Adoptée au niveau européen, la directive sur la transparence des rémunérations vise à renforcer l’égalité professionnelle entre les femmes et les hommes en imposant une plus grande transparence salariale au sein des entreprises.
Les États membres doivent la transposer dans leur droit national. En France, la date limite est fixée au 7 juin 2026, mais un retard de transposition est aujourd’hui probable.
Quelles conséquences pour les entreprises ?
- Aucune obligation immédiate
Tant que la directive n’est pas intégrée au droit français, elle n’est pas juridiquement applicable.

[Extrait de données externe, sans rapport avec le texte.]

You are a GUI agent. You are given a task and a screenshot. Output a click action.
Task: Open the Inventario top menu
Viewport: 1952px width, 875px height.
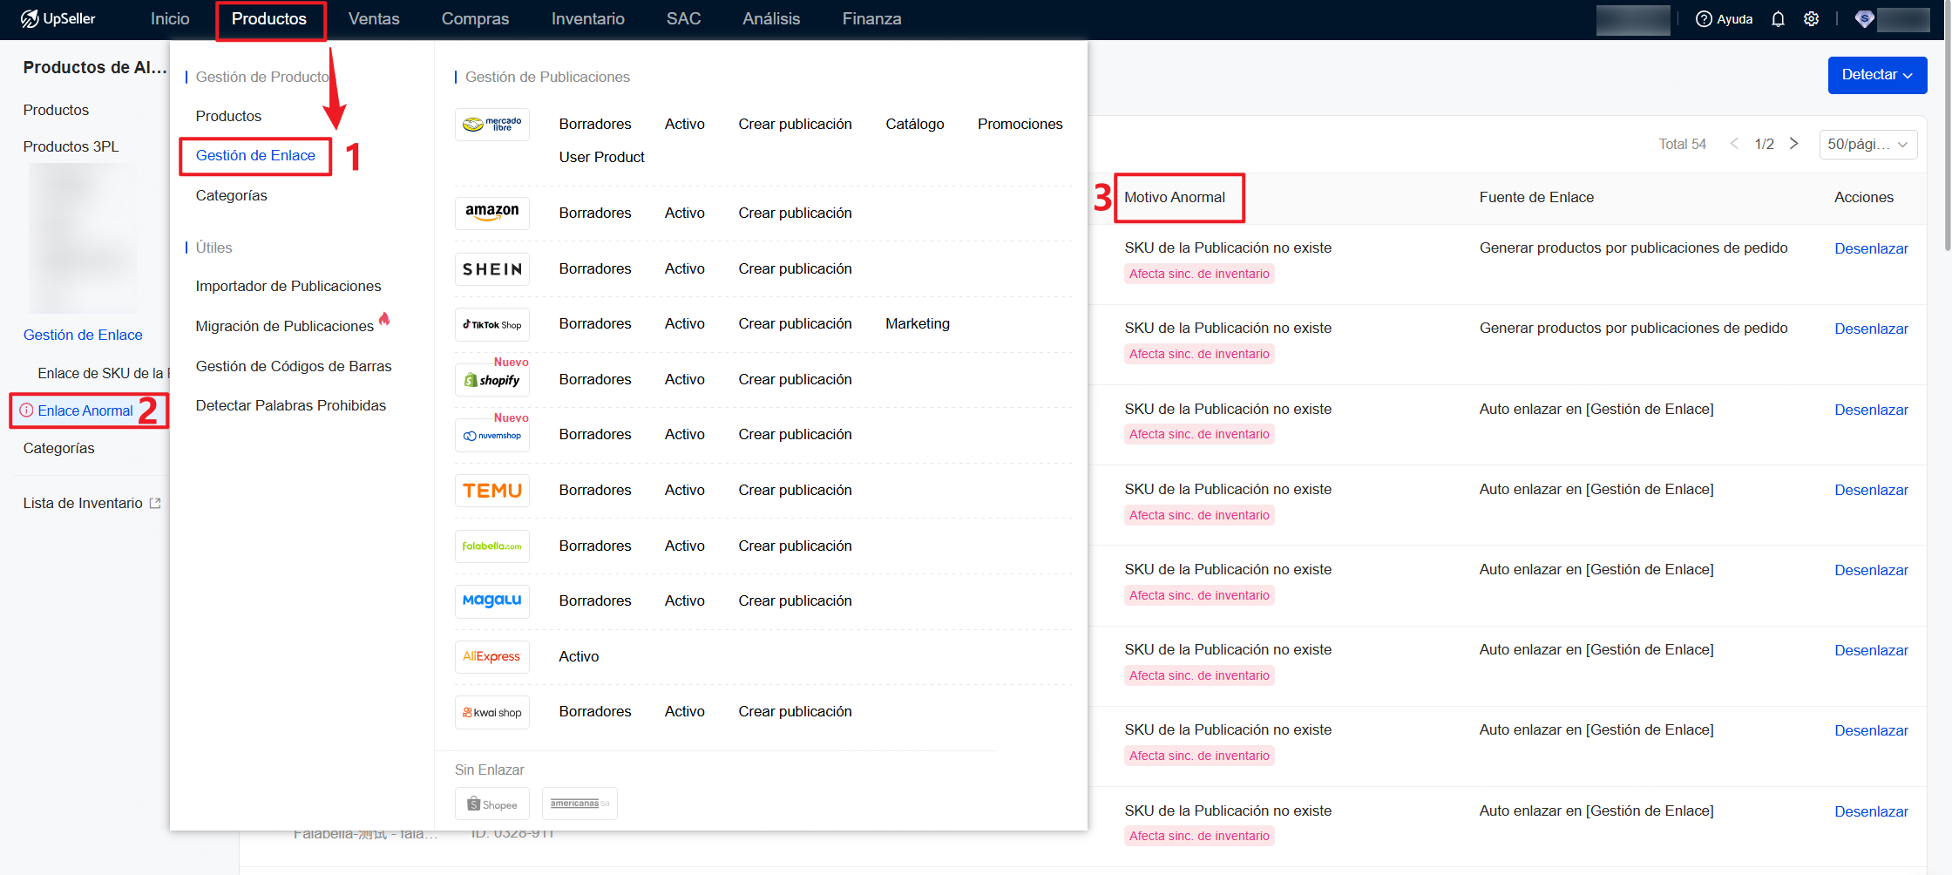point(587,19)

Aucune entreprise ne peut donc être sanctionnée à ce stade pour non-respect de ces dispositions. - Un risque uniquement pour l’État français
En cas de retard, la France s’expose à une procédure de manquement de la part de la Commission européenne. Les entreprises ne sont pas concernées par ces sanctions.
Pourquoi ce retard ?
Plusieurs facteurs expliquent ce décalage :
- au niveau européen, des retards dans l’élaboration des guides pratiques et outils d’accompagnement ;
- au niveau national, la complexité du texte, la mobilisation de plusieurs ministères et un contexte politique peu propice à des consultations rapides avec les partenaires sociaux.
Quand une application concrète ?
L’entrée en vigueur est probablement attendue courant 2026, avec :
- un débat parlementaire préalable,
- la publication de décrets d’application,
- et des délais d’adaptation, notamment pour les TPE et PME.
Que faire en attendant ?
Attendre la transposition
Il est recommandé de ne pas engager d’actions précoces contraignantes avant l’adoption définitive de la loi française, tout en restant attentif aux annonces officielles.
Anticiper sans contrainte
Les entreprises qui le souhaitent peuvent néanmoins commencer à réfléchir à certains leviers :
- plus de transparence dans les offres d’emploi (fourchettes de rémunération, absence de demande d’historique salarial) ;
- clarification des critères de fixation et d’évolution des salaires ;
- identification des emplois de valeur équivalente afin d’analyser l’équité des rémunérations.
À noter : le Ministère du Travail prévoit des outils d’accompagnement, en particulier à destination des PME, pour faciliter la mise en œuvre lorsque le cadre juridique sera stabilisé.